_Prompt_. Present every line of the material below as a Markdown table with two columns, Row for the line's number and Line for its text, and skip any blank lines.

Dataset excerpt

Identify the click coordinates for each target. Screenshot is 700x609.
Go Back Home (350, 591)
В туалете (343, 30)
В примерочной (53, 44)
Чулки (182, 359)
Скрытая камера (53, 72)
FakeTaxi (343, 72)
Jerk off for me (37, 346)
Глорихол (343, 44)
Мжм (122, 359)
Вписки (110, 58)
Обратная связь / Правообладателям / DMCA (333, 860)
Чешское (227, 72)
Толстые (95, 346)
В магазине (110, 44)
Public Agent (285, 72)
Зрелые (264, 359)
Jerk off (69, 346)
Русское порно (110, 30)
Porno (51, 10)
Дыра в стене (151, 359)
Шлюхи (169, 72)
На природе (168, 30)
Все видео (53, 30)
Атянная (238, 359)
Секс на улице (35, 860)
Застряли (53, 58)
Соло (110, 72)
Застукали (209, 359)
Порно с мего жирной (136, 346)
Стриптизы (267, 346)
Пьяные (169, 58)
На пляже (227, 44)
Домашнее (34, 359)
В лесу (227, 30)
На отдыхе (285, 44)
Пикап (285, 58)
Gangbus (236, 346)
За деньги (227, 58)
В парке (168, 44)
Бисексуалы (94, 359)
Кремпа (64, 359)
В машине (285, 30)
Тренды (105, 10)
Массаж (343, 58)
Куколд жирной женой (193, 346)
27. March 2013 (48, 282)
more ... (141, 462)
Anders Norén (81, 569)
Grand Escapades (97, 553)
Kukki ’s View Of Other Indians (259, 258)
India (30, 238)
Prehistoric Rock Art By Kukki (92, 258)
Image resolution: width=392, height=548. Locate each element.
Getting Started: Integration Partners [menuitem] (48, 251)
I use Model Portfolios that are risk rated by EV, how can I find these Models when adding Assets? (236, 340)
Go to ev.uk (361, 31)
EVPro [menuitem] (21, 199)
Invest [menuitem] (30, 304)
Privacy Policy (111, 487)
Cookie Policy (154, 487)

_Reply to the exercise_.
| Row | Line |
|---|---|
| 1 | Identify the click coordinates for each target. Screenshot is 700x609. |
| 2 | Go Back Home (350, 591) |
| 3 | В туалете (343, 30) |
| 4 | В примерочной (53, 44) |
| 5 | Чулки (182, 359) |
| 6 | Скрытая камера (53, 72) |
| 7 | FakeTaxi (343, 72) |
| 8 | Jerk off for me (37, 346) |
| 9 | Глорихол (343, 44) |
| 10 | Мжм (122, 359) |
| 11 | Вписки (110, 58) |
| 12 | Обратная связь / Правообладателям / DMCA (333, 860) |
| 13 | Чешское (227, 72) |
| 14 | Толстые (95, 346) |
| 15 | В магазине (110, 44) |
| 16 | Public Agent (285, 72) |
| 17 | Зрелые (264, 359) |
| 18 | Jerk off (69, 346) |
| 19 | Русское порно (110, 30) |
| 20 | Porno (51, 10) |
| 21 | Дыра в стене (151, 359) |
| 22 | Шлюхи (169, 72) |
| 23 | На природе (168, 30) |
| 24 | Все видео (53, 30) |
| 25 | Атянная (238, 359) |
| 26 | Секс на улице (35, 860) |
| 27 | Застряли (53, 58) |
| 28 | Соло (110, 72) |
| 29 | Застукали (209, 359) |
| 30 | Порно с мего жирной (136, 346) |
| 31 | Стриптизы (267, 346) |
| 32 | Пьяные (169, 58) |
| 33 | На пляже (227, 44) |
| 34 | Домашнее (34, 359) |
| 35 | В лесу (227, 30) |
| 36 | На отдыхе (285, 44) |
| 37 | Пикап (285, 58) |
| 38 | Gangbus (236, 346) |
| 39 | За деньги (227, 58) |
| 40 | В парке (168, 44) |
| 41 | Бисексуалы (94, 359) |
| 42 | Кремпа (64, 359) |
| 43 | В машине (285, 30) |
| 44 | Тренды (105, 10) |
| 45 | Массаж (343, 58) |
| 46 | Куколд жирной женой (193, 346) |
| 47 | 27. March 2013 (48, 282) |
| 48 | more ... (141, 462) |
| 49 | Anders Norén (81, 569) |
| 50 | Grand Escapades (97, 553) |
| 51 | Kukki ’s View Of Other Indians (259, 258) |
| 52 | India (30, 238) |
| 53 | Prehistoric Rock Art By Kukki (92, 258) |
| 54 | Image resolution: width=392, height=548. Locate each element. |
| 55 | Getting Started: Integration Partners [menuitem] (48, 251) |
| 56 | I use Model Portfolios that are risk rated by EV, how can I find these Models when adding Assets? (236, 340) |
| 57 | Go to ev.uk (361, 31) |
| 58 | EVPro [menuitem] (21, 199) |
| 59 | Invest [menuitem] (30, 304) |
| 60 | Privacy Policy (111, 487) |
| 61 | Cookie Policy (154, 487) |